Finding happiness

A reader asks Matt what his method is for attaining happiness.

Matt responds:

Finding happiness is probably an oxymoron.  I believe we experience happiness, but one person’s happiness is another person’s despair.

The realization of happiness, I believe, is to many people an acquired taste.

Rose and I have talked for years about people who aren’t happy unless they’re unhappy in the eyes of the world.

It’s the “Woe is me” syndrome.  “Look at poor me, why am I so distressed?”

Well, it’s usually because you feel better distressed.  You’re unhappy when other people are happy, and your happiness comes from being in despair about something that probably doesn’t mean squat!

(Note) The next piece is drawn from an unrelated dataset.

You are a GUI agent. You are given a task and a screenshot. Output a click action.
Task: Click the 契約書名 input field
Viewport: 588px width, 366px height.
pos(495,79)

Happiness is a decision.  I often say that when everyone is losing their mind and you are happy and gay, maybe you don’t understand the situation.  Maybe the situation is just a lot of nothing swirling around, pretending to be something.

No matter how bad things are, eventually, because of the human gene structure, you get over it—changed for better or worse, but it’s over.

In this plane that we now live in, nothing is forever.  Everything is transitory.  We can go from being very happy to being very sad.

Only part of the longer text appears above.